Biden will skip January’s World Economic Forum in Davos
Biden will instead dispatch US administration officials to meetings at the Swiss ski resort, sources said.
President Joe Biden plans to skip January’s World Economic Forum in Davos, Switzerland, a gathering of global political and economic elites that many of his predecessors also chose not to attend.
Biden will instead dispatch administration officials to meetings at the Swiss ski resort, according to two people familiar with the matter. In past years when a U.S. president hasn’t attended, the delegation has included senior officials who work on economic issues and trade.
White House spokespeople did not immediately respond to a request for comment.
Biden’s decision to skip the meetings marks a departure from former President Donald Trump’s approach.

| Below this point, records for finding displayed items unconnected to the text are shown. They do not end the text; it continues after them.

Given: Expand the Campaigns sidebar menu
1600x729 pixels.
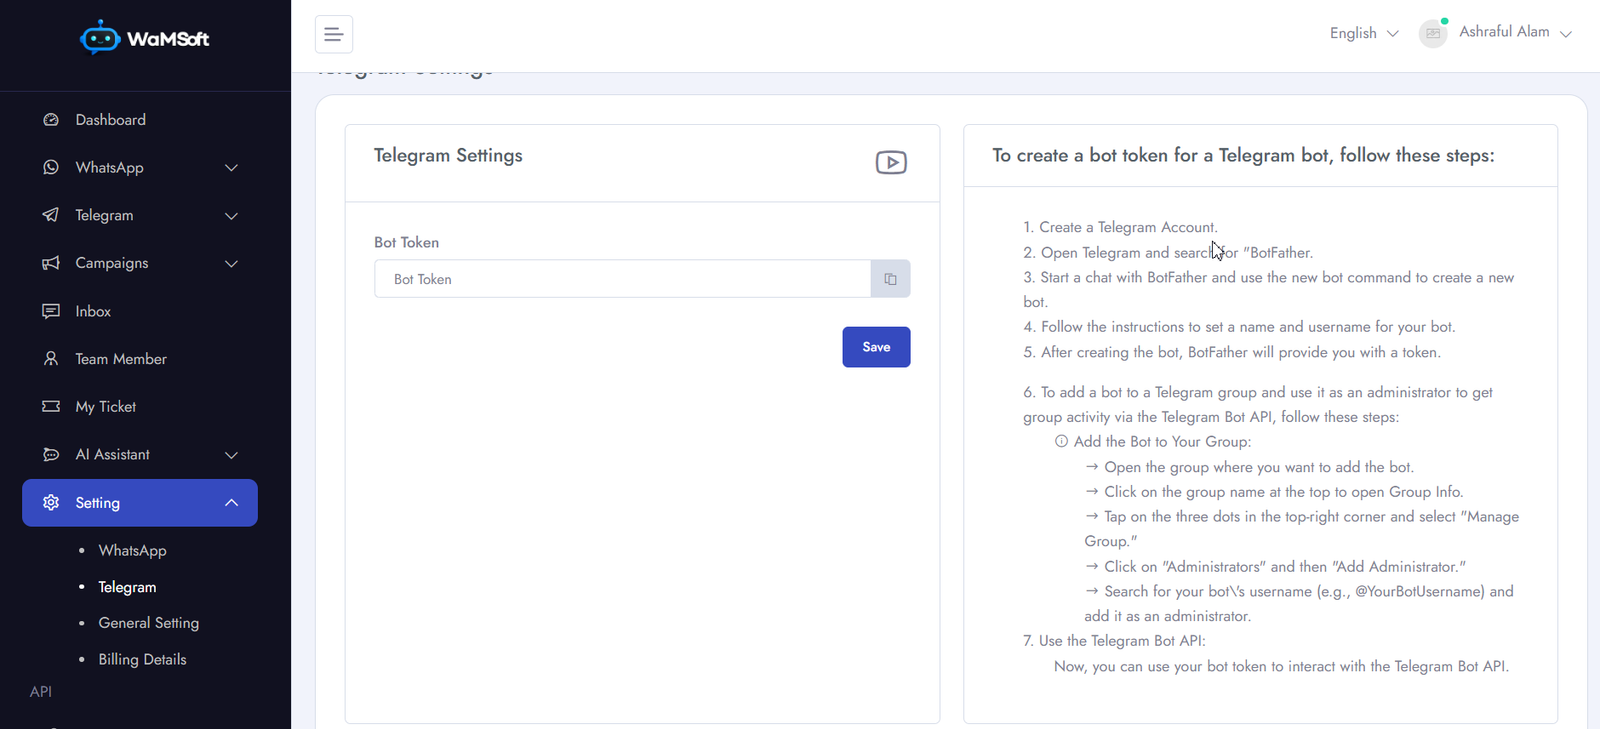Looking at the screenshot, I should (x=140, y=264).
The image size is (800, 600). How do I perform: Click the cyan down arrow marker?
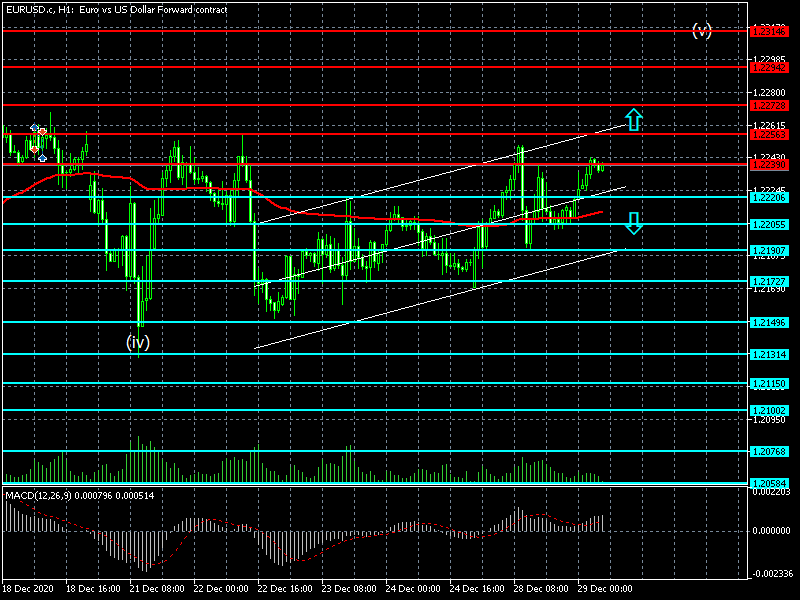coord(634,223)
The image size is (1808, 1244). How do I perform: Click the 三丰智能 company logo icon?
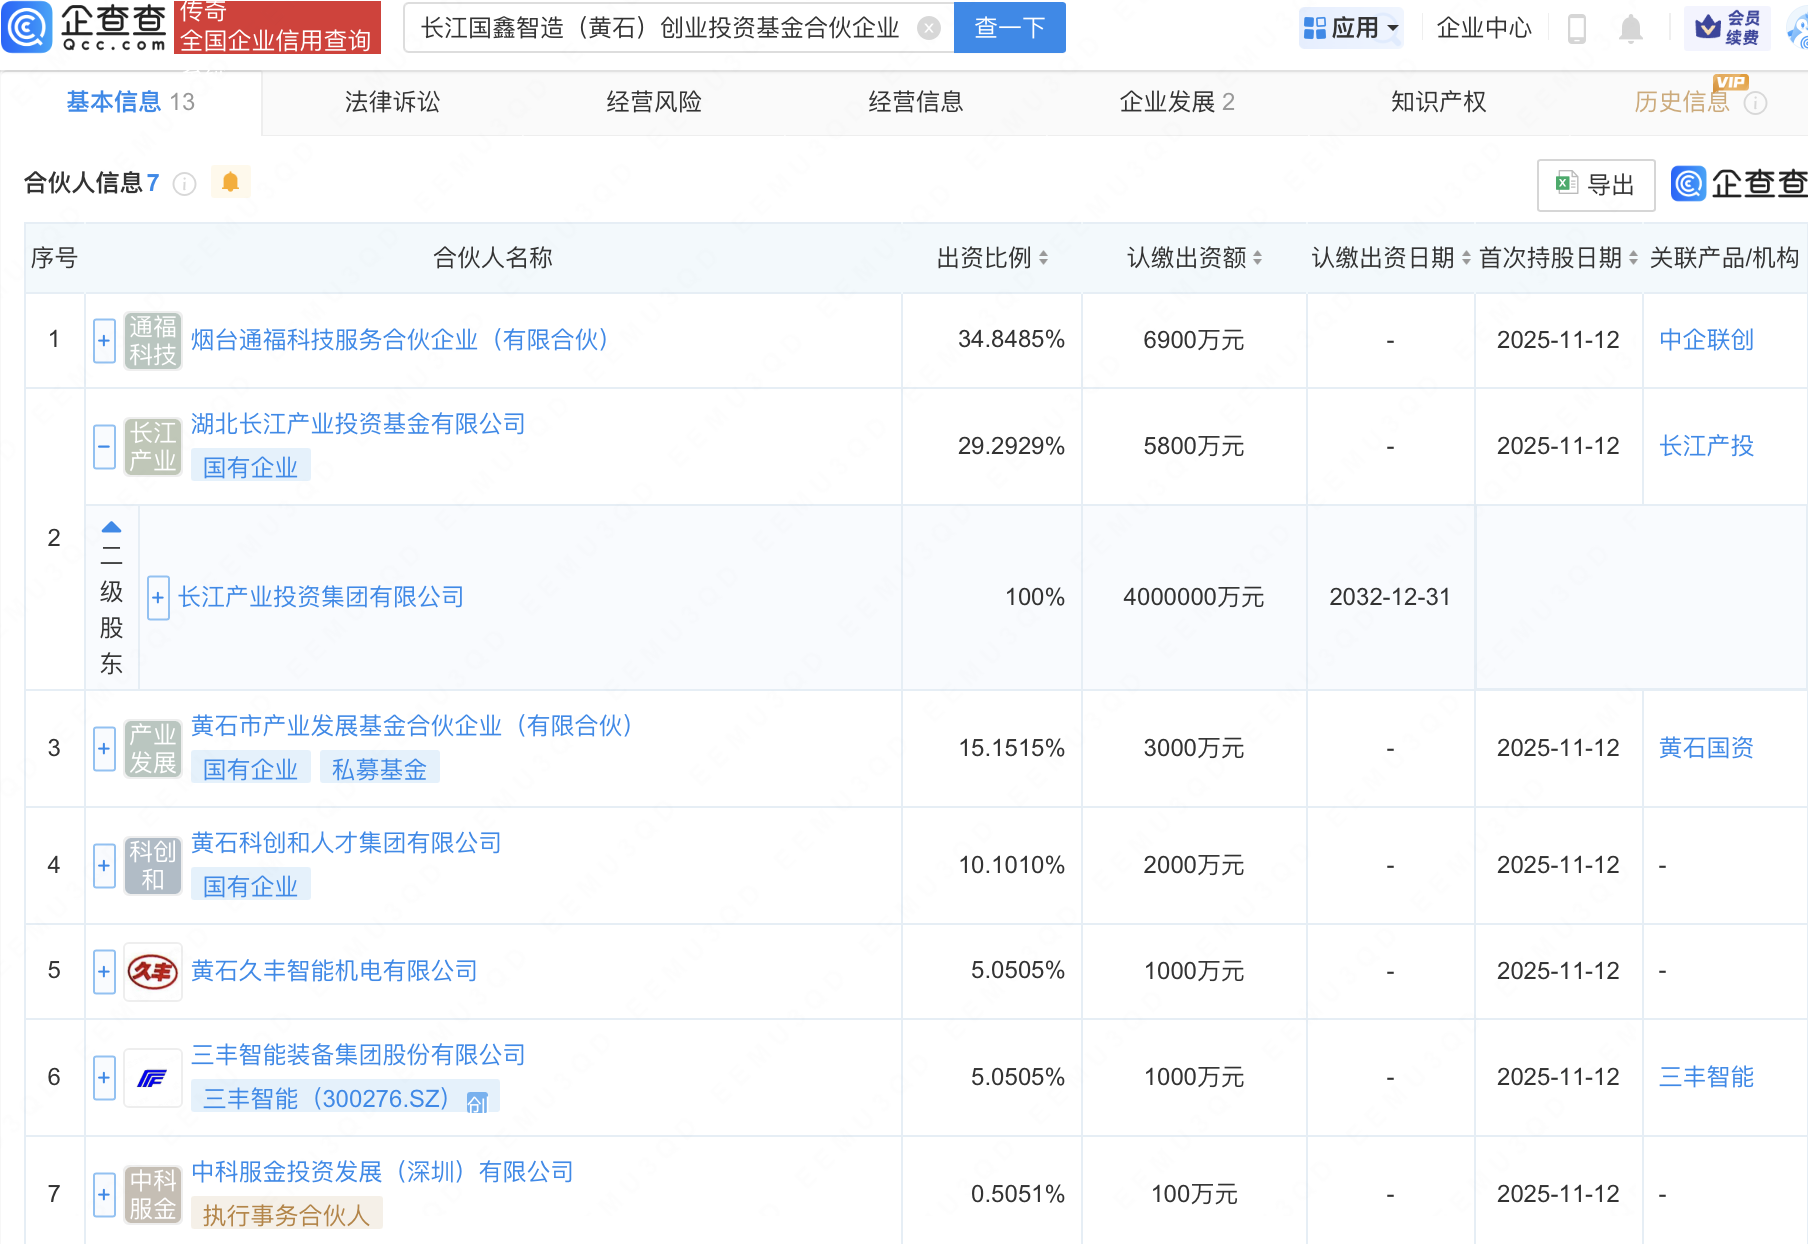coord(153,1077)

Trump went twice while in office, in 2018 and 2020, breaking a long-running string of absences by U.S. presidents. He’d planned to go in 2019 but canceled that trip due to a partial U.S. government shutdown.
Barack Obama, George W. Bush and George H.W. Bush never attended during their presidencies. Bill Clinton went once as president, in 2000, to mark the 30th anniversary of the gathering, though he’s attended regularly since leaving office.
The in-person event is scheduled for Jan. 17-21 and is intended “to address economic, environmental, political and social fault lines exacerbated by the pandemic,” the organizers have said. A Davos meeting was held virtually earlier this year.